This is another very important section (almost as much as crawler)

#1 should always be checked off. By having it not checked off, the archiver will run under the mj12 program and could lead to hanging.
#2 should be the same as the archiving process in the MISC part.
#3 minimizes disk usage during archiving, but it will use more CPU.
#4 should be used unless you have a slower computer. The settings I used results in the smallest, most compact buckets being resent. It is also MUCH easier on the server.
#5 should be used if your computer if P4 are previous. The only reason for this is because I believe RAR is a faster archiver, but it is harder for the server to categorize the buckets.

That is my guide. I know that there are a few oddly worded sentences and bad explanations. Over the next couple of days I will fix it up and clean it up. Feedback is appreciated.

**hixie** · 07-02-2007, 05:18 AM

So you mean LZMA is better an winRAR?

**gmod** · 07-02-2007, 06:06 AM

So where do download the program

**Frisch** · 07-02-2007, 06:11 AM

Originally Posted by gmod

So where do download the program

HERE

**[XC] moddolicous** · 07-02-2007, 04:38 PM

Originally Posted by hixie

So you mean LZMA is better an winRAR?

http://www.majestic12.co.uk/forum/viewtopic.php?t=827

**Okda** · 07-08-2007, 07:41 AM

Sticky Please

EDIT:

well after reading the guide

the thing i really changed was the number of buckets and active urls it was 20/12 i changed to 30/12
before the prg i used to crawl less than 24,000 url in every hour , while now it increased to 30,00+ with the success rate being even higher than before

i am on ADSL 2mbit/512kbit

**Duh** · 01-03-2009, 06:17 PM

dumb I did not see this before.. thank you very much mate!

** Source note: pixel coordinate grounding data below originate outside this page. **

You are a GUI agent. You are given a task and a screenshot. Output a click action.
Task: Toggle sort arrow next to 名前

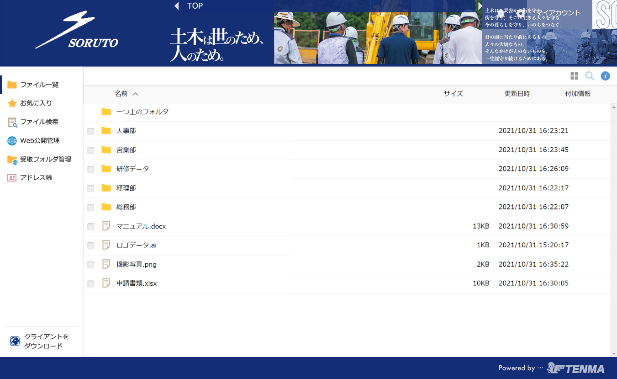tap(135, 94)
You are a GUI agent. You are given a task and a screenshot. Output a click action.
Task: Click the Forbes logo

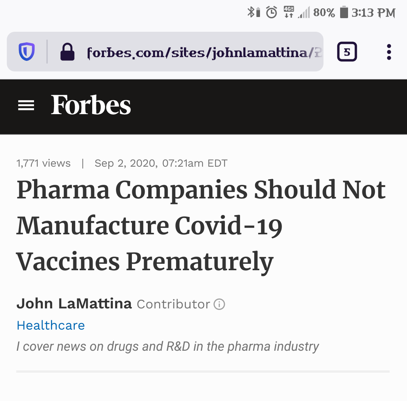pos(91,105)
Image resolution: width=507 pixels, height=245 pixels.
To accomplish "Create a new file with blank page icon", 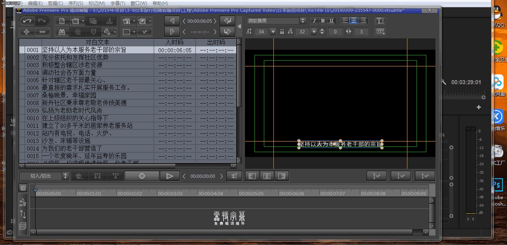I will 62,21.
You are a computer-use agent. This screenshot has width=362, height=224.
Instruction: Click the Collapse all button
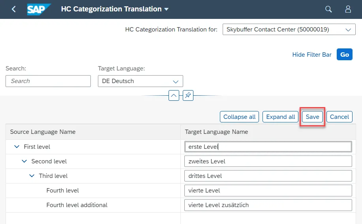tap(239, 117)
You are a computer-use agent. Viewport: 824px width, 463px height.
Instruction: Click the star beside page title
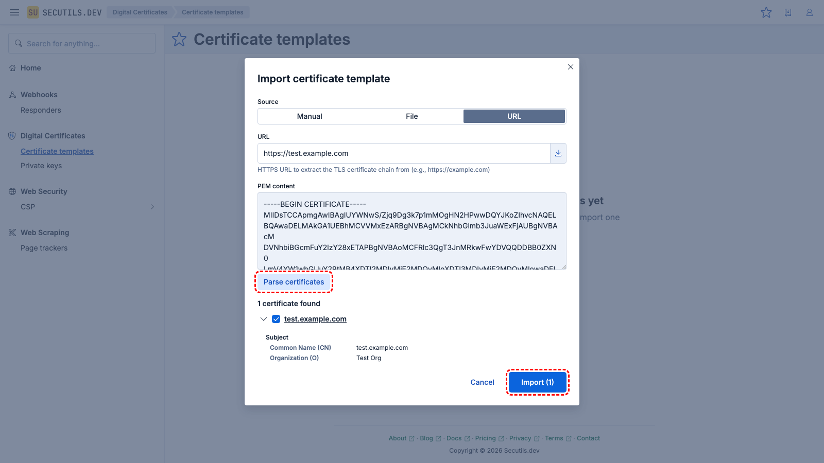coord(179,39)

**~~onex~~** · 07-24-2009, 06:18 PM

moddolicous,
i'll add to you'r guide here,
at the Crawler Tab -
Hard errors should possibly be enough at 5, DNS errors&retry ON, connection errors&retry ON, connection time out ON, retry - OFF,
if the connection has been timed out, u probably just waste u'r time to try it again,
here it's ~158 at 20,000 (about 0.8%), it's not much but seems just a waste, and at 1m fetches, it could get at about 8k..
if it can make up to 0.3% difference at an hi URL count,
then even 3k URLS at about 1/2 a second retrying each,
it could be not worth it,
or,
maybe it's actually almost the same..

as for the 5 (10) hard error settings,
u can try it twice at about 10k-20k URL's and see how different are the results,
it can get up to a whole 6 percent.
regards.

**lkiller123** · 07-31-2010, 12:56 PM

How do I install this as a service?
I have a crapload of computers (with 50-60Mbit/s downsteam and 10Mbit/s upstream) in my community college, and I can actually install this to all of them. But the thing is, once I am finished, I will have to log out. How can I get it to work even while the computer is not logged in?

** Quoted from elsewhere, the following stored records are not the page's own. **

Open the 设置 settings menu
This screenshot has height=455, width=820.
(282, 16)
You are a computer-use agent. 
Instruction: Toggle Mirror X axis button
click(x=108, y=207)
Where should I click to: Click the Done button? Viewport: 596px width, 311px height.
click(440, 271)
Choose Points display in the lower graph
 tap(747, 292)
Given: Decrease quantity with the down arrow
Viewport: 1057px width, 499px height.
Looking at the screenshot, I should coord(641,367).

**DeadlyFire** · 07-31-2010, 03:23 PM

Originally Posted by lkiller123

How do I install this as a service?
I have a crapload of computers (with 50-60Mbit/s downsteam and 10Mbit/s upstream) in my community college, and I can actually install this to all of them. But the thing is, once I am finished, I will have to log out. How can I get it to work even while the computer is not logged in?

Welcome to the team lkiller123!

I'm not sure how to install it as a service but unless you change something after the first time installation, the Majestice 12 node will start up automatically with Windows. If you plan on installing it on college computers it might be a good idea to get permission from your IT department before you do. When we say Majestic 12 eats up bandwidth like there's no tomorrow we're not joking!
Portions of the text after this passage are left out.